An even more appalling specimen of fake law has been generated by Trump’s executive order restricting entry into the country by nationals of six foreign countries for 90 days and suspending refugee admission for 120 days. In one court order, a Hawaii federal district judge rejected the government’s claim that the six nations posed special security threats (on this, the Trump and Obama administrations are aligned) and concluded that the order violated the establishment clause. Relying principally on obscure dicta from Justice David Souter’s opinion for the Supreme Court in McCreary County v. ACLU (2005), the court held that the “unique,” “remarkable” “historical context” of the order, “full of religious animus, invective, and obvious pretext,” tainted it with anti-Muslim bias and therefore evidenced a purpose to make a law respecting an establishment of religion.

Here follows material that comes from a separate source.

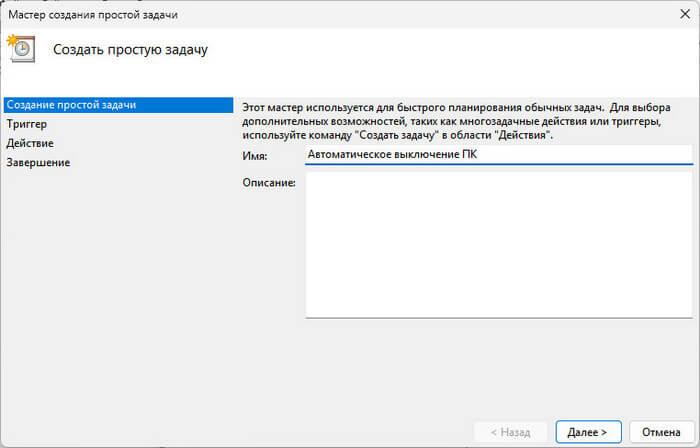The width and height of the screenshot is (700, 448).
Task: Click the "Описание:" field label
Action: [269, 182]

The court pointed to campaign statements by Trump that “Islam hates us” and by his “surrogate” (a media term appropriated by the judge) Rudy Giuliani’s description of a campaign conversation with Trump about a “Muslim ban” to justify its holding. This executive order was narrower than its predecessor—but somehow that counted against the government. In reaffirming its decision in a preliminary injunction, the court erupted in sanctimonious disgust: “The Court will not crawl into a corner, pull the shutters closed, and pretend it has not seen what it has.”
McCreary County was a 5-4 decision in which the Supreme Court concluded that two Kentucky counties’ displays of the Ten Commandments in their respective courthouses were unconstitutional because each of three iterations of the displays evinced to a “reasonable observer” the same impermissible, nonsecular purpose—the promotion of Christianity. “Reasonable observers,” the Court intoned, “have reasonable memories.”